> Cosa fare:
Sintetizza in due frasi il testo rivolto ai tifosi laziali.

> Documento:

○ ○ ○ ○ ○

Cari fratelli Laziali,
se la Lazio dovesse inanellare una serie di prestazioni come
quella di lunedì sera col Milan, tra un mese potremmo brindare alla conquista
di un piazzamento molto importante. Non faremo tabelle, un po’ perché non ne
siamo capaci, ma soprattutto perché nel Calcio non esiste (oppure non può
applicarsi) la proprietà transitiva. Tuttavia, dando per scontato i piazzamenti
in zona Champions di Inter, Atalanta e Napoli (non necessariamente con
quest’ordine di arrivo), Juventus e Milan dovranno lottare fino alla fine per
staccare il visto per il torneo più remunerativo a livello continentale. E la
nostra Lazietta? Il recupero con il Torino non sarà certo una passeggiata, per
motivi sia psicologici che ambientali. C’è poco da fare i conti, dovremo
provare a vincerle tutte. Anche il derby, certo. Sono tutte finali, sono
partite alla Lulic! Menzione speciale per l’eroe del 26 maggio: potrebbero
essere le sue ultime partite da giocatore, eppure, avete visto che impegno e
che gamba? Avete notato come cambiano le cose quando c’è lui a scendere lungo
la fascia? Avremo un’arma in più da sfruttare nelle prossime sei finali. A
cominciare dalla prossima, quando dovremo posticipare il pranzetto domenicale per
seguire Lazio Genoa.
Per l’amarcord di questa settimana vi porteremo ad una Lazio (ritratta nella foto) di 37 anni fa, ad una domenica in cui, oggi come ieri, non avevamo altro
risultato utile se non la vittoria. Pensate, era solo al 18° giornata, eravamo
a fine gennaio, solo la terza di ritorno, ma per come si erano messe le cose
tra Natale e Capodanno c’era ben poco da stare allegri.
Bentornati a domenica 29 gennaio 1984! Siamo terzultimi in
classifica e dobbiamo battere assolutamente una diretta concorrente nella
lotta-salvezza.
Paolo Carosi è un cuore di Lazio, e quel giorno gli mancano
parecchi titolari. Schiera il meglio di cui può disporre: Orsi, Filisetti,
Spinozzi, Vinazzani, Piscedda, Podavini, D'Amico, Manfredonia, Meluso, Laudrup
e Marini. In panchina porta con sé il (degradato) portiere Cacciatori, poi Miele,
il compianto Angelo Cupini, Piraccini e Mario Piga.

○ ○ ○ ○ ○

> Dati registrati:
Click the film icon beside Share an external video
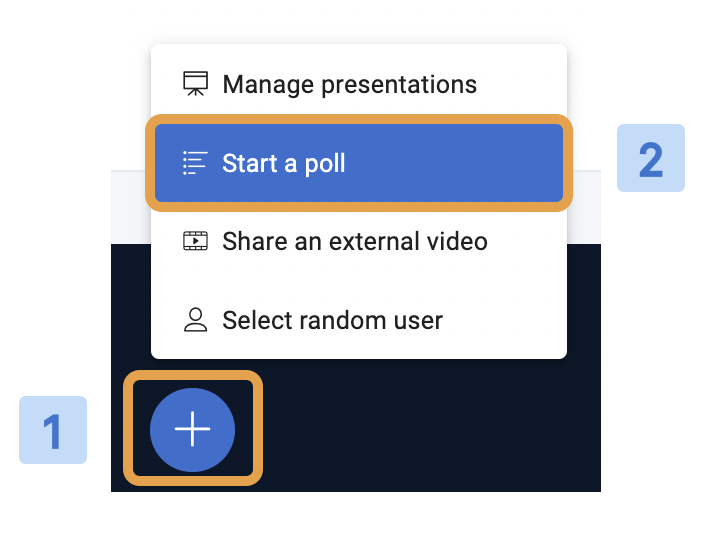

○ ○ ○ ○ ○

> Risultato dell'esercizio:
Dopo la prestazione contro il Milan, la Lazio dovrà provare a vincere tutte le partite rimanenti, a cominciare da Lazio-Genoa, e potrà contare sull'eroe del 26 maggio come arma in più. Per l'amarcord il testo ricorda domenica 29 gennaio 1984, quando la Lazio, terzultima in classifica e senza parecchi titolari, doveva assolutamente battere una diretta concorrente nella lotta-salvezza.